The Burnside Sycamore 

One of the most well known Civil war era trees is the Burnside Sycamore located on the Antietam National Battlefield in Maryland. After the battle of Antietam, Alexander Gardner photographed the Burnside Bridge, along with the young sycamore sapling. The tree has faced many casualties and still remains as an important landmark and feature to the site.

The Sickles Oak 
The Sickle Oak is Located in Gettysburg, Pennsylvania, near the Trostle Farm. The oak is known for its use by Daniel Sickles on 2 July 1863 during the Civil War. While in search of a command post, Sickles gathered his men and rested under the shade. The moment was commemorated by Bugler Charles Reed in a sketch.

Oklahoma City Survivor 

The Oklahoma City survivor tree is an American Elm located in downtown Oklahoma City. On 19 April 1995 Timothy McVeigh bombed the Alfred P. Murrah Federal Building. The survivor elm had absorbed some of the blast and had glass and metal embedded into its bark. The elm was initially wanted for evidence but survivors and family members of those killed in the blast had pleaded to save the elm. The elm is now the focal point of the Oklahoma City National Memorial.

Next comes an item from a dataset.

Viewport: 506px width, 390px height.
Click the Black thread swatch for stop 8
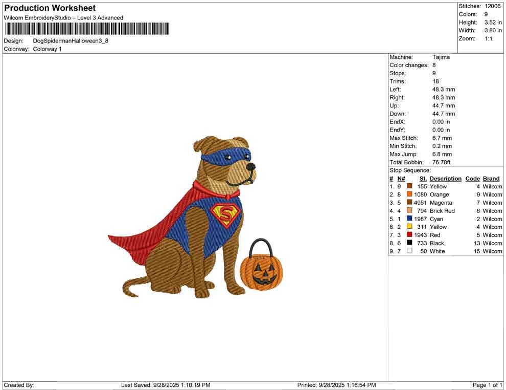pos(409,243)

George Washington's Mount Vernon Historic Tree 
Located on Mount Vernon in Virginia, the George Washington's Mount Vernon Historic tree is believed to have been planted during the 1780s. The tree was known to have witnessed George Washington’s life, including his return home from presidency. The tree was also carved with corps insignia by Union troops while they were stationed during the Civil War.

Manassas White Oak 
Located in the Manassas National Battle Park in Virginia, along with numerous other witness trees, the Manassas white Oak sits near Stone bridge. The oak was there to witness both the First and Second Battles of Manassas. This oak in particular is well known from a photograph taken by George N. Bernard in March 1862 where the tree is captured with the remains of the bridge and landscape.

Catalpa Trees 
In 1889 the Survey Lodge Ranger Station was completed southwest of the Washington Monument. No trees or shrubs were planted around the station at the time but by 1902 many trees including various Catalpa Trees were present.

White Mulberry Tree 
Established naturally around the year 1910, the While Mulberry Tree is located southwest of the Washington Monument. Evidence of the Mulberry tree dates back from the year 1969. The evidence is a picture from a march against the Vietnam War. The tree is also believed to have also witnessed the March on Washington for Jobs and Freedom.

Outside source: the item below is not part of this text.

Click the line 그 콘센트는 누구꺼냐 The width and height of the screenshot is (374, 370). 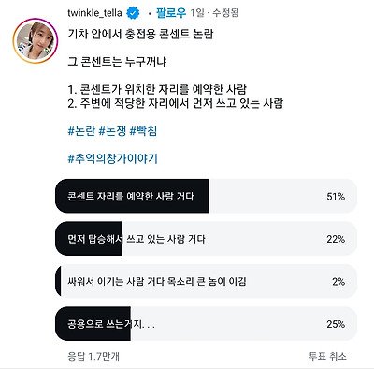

Circle of Willow Oak Trees 
It is believed that a circle of Willow Oaks were planted in the 1920s south of the Vietnam Women's Memorial. Regardless of when they were planted, they were there to witness the creation of the Constitution Gardens in 1976 and addition of statues to the Vietnam Women's Memorial.

Cork Trees 
Several Amur cork trees that are said to be at least 30 years old are in the area of the Franklin Delano Roosevelt Memorial. It is possible they were there to witness the Thomas Jefferson Memorial construction and its dedication in 1943.

Yoshino Cherry Trees 
A row of Cherry Trees along the Tidal Basin in Washington DC were originally a gift from Japan as a symbol of friendship in 1910. The cherry trees given were infected with bugs and diseases and so Japan replaced their gift with a new set of Cherry Trees in 1912. Two Yoshino cherry trees were planted on the Northern Bank of the tidal basin by Helen Herron Taft and the Viscountess Chinda, wife of the Japanese Ambassador, on 27 March 1912. This ceremony started Washington DC's renowned National Cherry Blossom Festival.